七実が立ち上がり、ドアノブに手をかけようとすると、ドアは向こう側から開く。
「……ごめんね、七実ちゃん」
「本当だっての。いきなり変なこと言い出しやがって」
「えへへ。でも良かった。七実ちゃんの『大好き』は、わたしのものなんだよね?」
「~~! だからいちいちそんな恥ずかしい言い方するなっての!」
この会話が下にいるみんなに聞こえてしまうのではないかと思うとなおのこと恥ずかしくて、七実は夕菜を押しこむようにして部屋の中に入った。
後ろ手にドアを締めると、部屋の中は暗い。明かりも点けていなかったようだ。僅かに射しこむ街灯の明かりなどが、薄っすらと夕菜の輪郭を浮かばせている。
目が慣れてくると、夕菜のドレスが、手足が、顔が、だんだんはっきりと見えてきた。
「……全く、手間かけさせやがって、結局自己解決かよ」
「えへへ、ごめんね」
そのまま部屋の奥にあったベッドに腰掛けた。傍にある窓からは、庭が見下ろせる。
「……って、あいつら何やってるんだ?」
「え、どうしたの? ……あれ、瑞希ちゃんと柚穂ちゃん?」
庭には何故か瑞希と柚穂が居て、瑞希は何故か狼の耳としっぽをつけており、柚穂は何故かドラキュラのようなコスプレをしている。瑞希は柚穂を抱き上げて庭を駆けまわっては、リビングの方に向かって何か叫んでいるようだった。
「あいつ、日に日におかしくなっていくな……」
「あはは……」
苦笑してしまう。普段はそれほどでもないのに、柚穂が絡むといつもこうだ。よほど柚穂を溺愛しているのだろう。

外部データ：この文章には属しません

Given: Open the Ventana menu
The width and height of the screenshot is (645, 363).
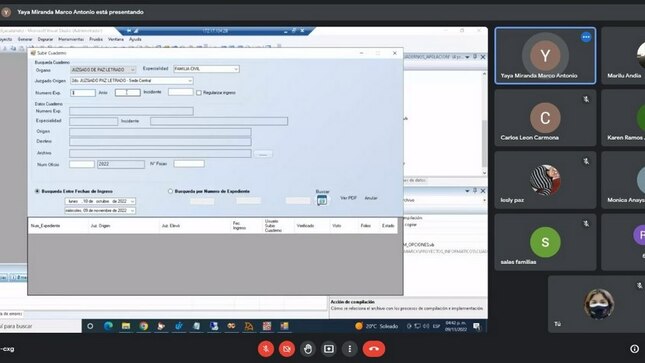Looking at the screenshot, I should (x=116, y=40).
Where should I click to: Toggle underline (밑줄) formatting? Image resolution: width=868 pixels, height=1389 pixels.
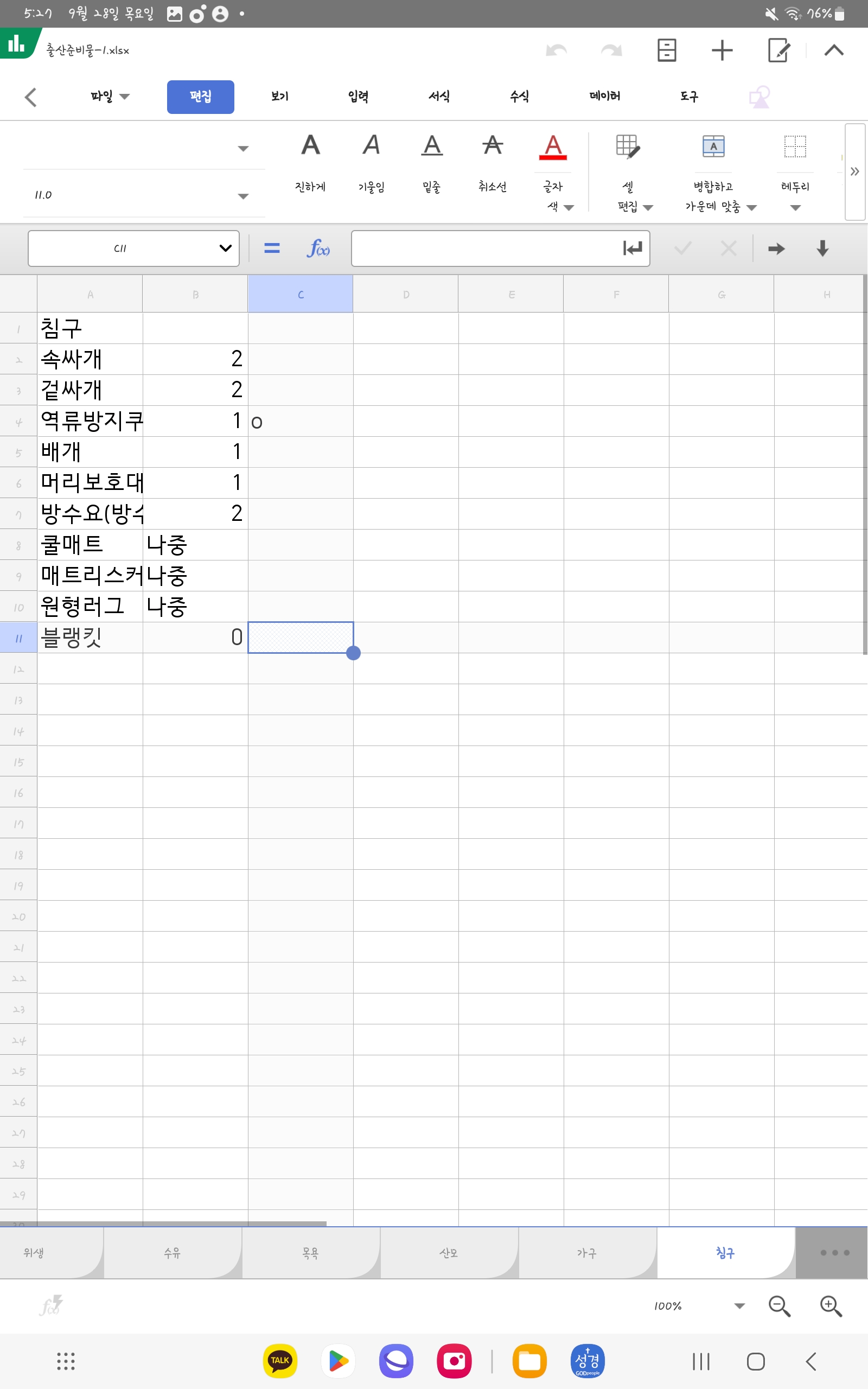(x=432, y=146)
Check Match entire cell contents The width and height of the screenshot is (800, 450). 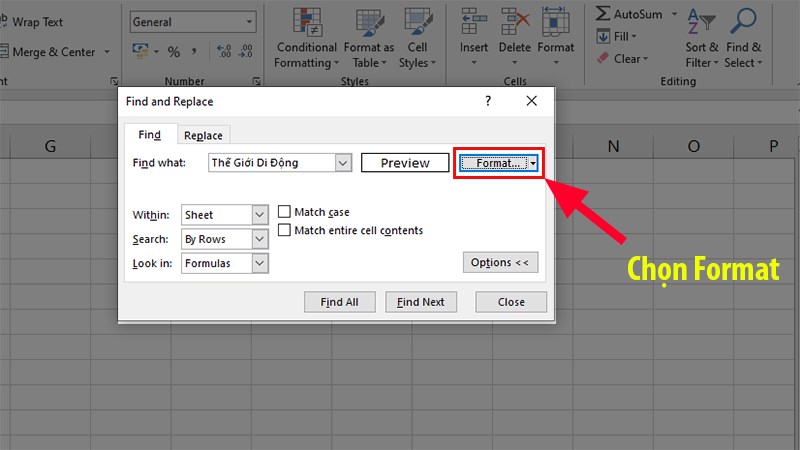285,230
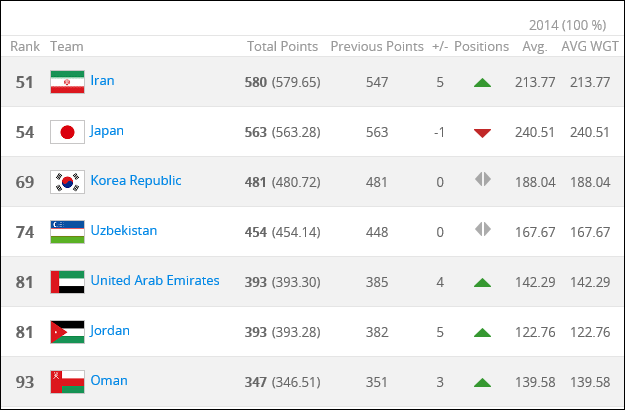Open the Japan team link

[107, 131]
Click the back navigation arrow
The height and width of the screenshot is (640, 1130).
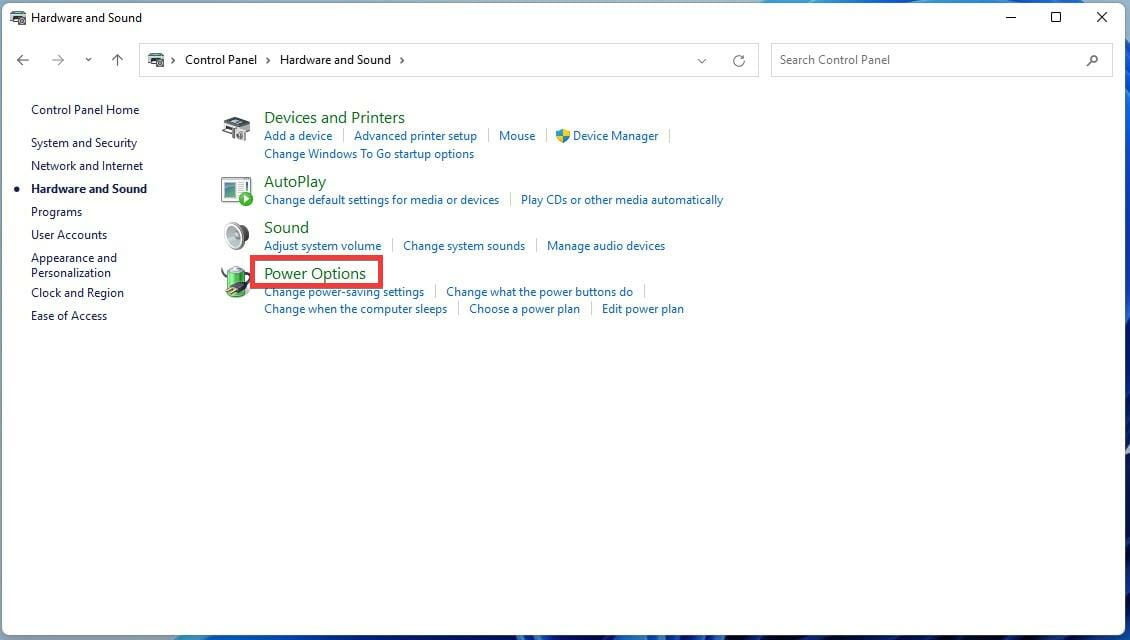coord(23,60)
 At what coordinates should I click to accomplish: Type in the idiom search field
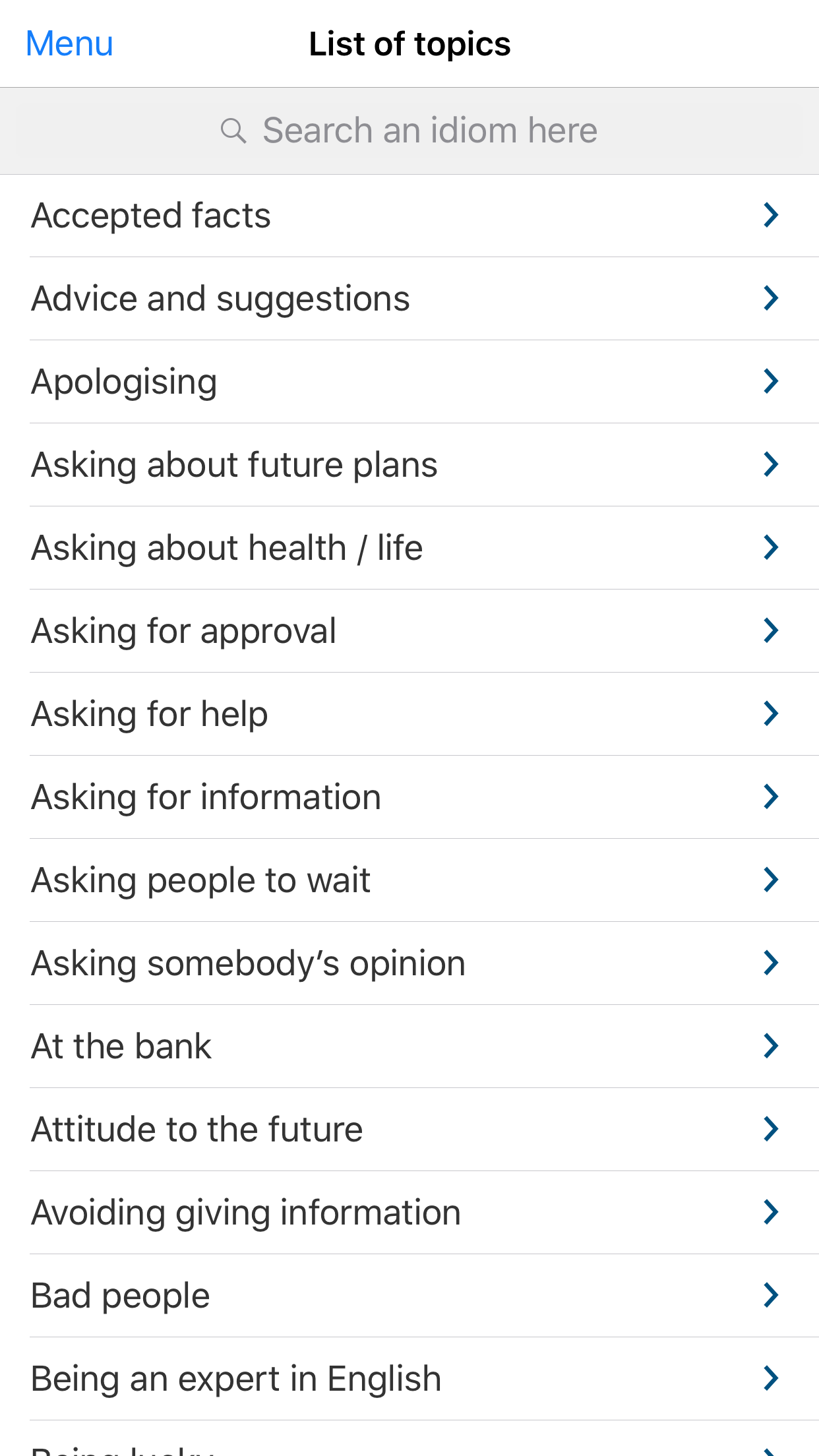[429, 131]
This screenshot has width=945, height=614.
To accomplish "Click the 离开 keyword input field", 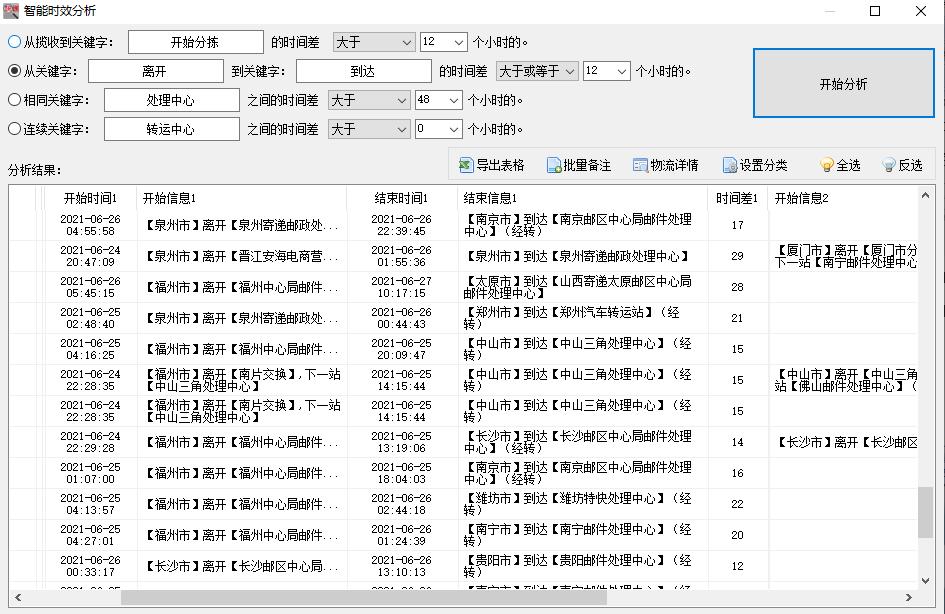I will point(156,71).
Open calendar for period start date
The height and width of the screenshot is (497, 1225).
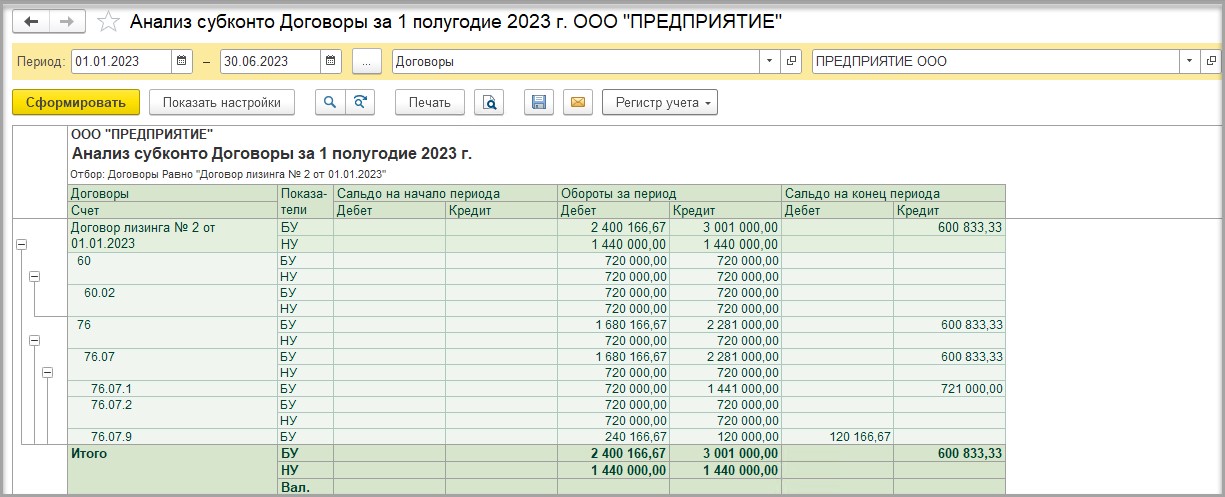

「……ところであんな仮装、瑞希も柚穂ちゃんも持ってきてなかったよな」
「うん……お母さん、あんな服まで作ってたんだ……」
「まあハロウィンっぽいっといえばぽいけどさ……」
これ以上見ていても仕方ないので、七実は部屋の中に視線を戻した。
「あはは、でもそういえばわたしたち、ハロウィンパーティーとか言いながらあんまりハロウィンっぽいことしてないね」
「ん、まあ確かにお菓子食べただけだな。あたしたちも仮装するか?」
「ごめんそれだけは冗談でも笑えない……」
「あっはは。……悪い」
仮装と聞いて震えだしてしまう夕菜。小さい頃からしばしば幸子の着せ替え人形にさせられていたから、あまりいい思い出も無いのだろう。
「うーん、じゃあ……。トリック・オア・トリート!」
「いや、なんだよいきなり」
「ハロウィンっぽくない? お菓子ちょうだいっ」
「さっき散々食べただろ」
「お菓子くれないならいたずらだー!」
「ちょ、まっ!」
夕菜が突然横からのしかかってきて、押し倒されてしまう。座っていたのがベッドで助かった。
「うぅ……。なんだよいきなり」
「えへへ~」
何故かデレデレした様子でにへらと笑う夕菜。七実までなんだか頬が緩んでしまう。
「これがいたずらか?」
「もっといたずらしていいの?」
「ふふ。好きにしろ」
「えへへ、じゃあぎゅーってしちゃう~」
「はいはい。甘えん坊だな、全く」
夕菜が宣言通りぎゅーっと抱きついてきたので、ぽんぽんと背中を叩いてやる。いい匂いがふわっと香る。
「……ねえ、七実ちゃん」
「うん?」
「心臓、今日はドキドキしてるね」
「……『大好き』、だからな」
「えへへ、わたしも」
首のあたりに顔を埋められる。なんだかくすぐったいが、嫌いではない感覚だ。
結局ハロウィンなど無関係な、ただのバカップル……いや、付き合うと言ったわけではないから、別に恋人というわけでもない。ただじゃれあっているだけだ。
「ねえ、今日は久しぶりに家にお泊りしてく?」
「はは、それもいいけど、明日学校だぞ」
「二人でサボっちゃおうか」
「いつからそんな不良になったんだよ、お前は」
「えへへ」
だが、これで構わない。今日はこうすると決めた。
こんな「いたずら」なら、たまにだったら悪くはない。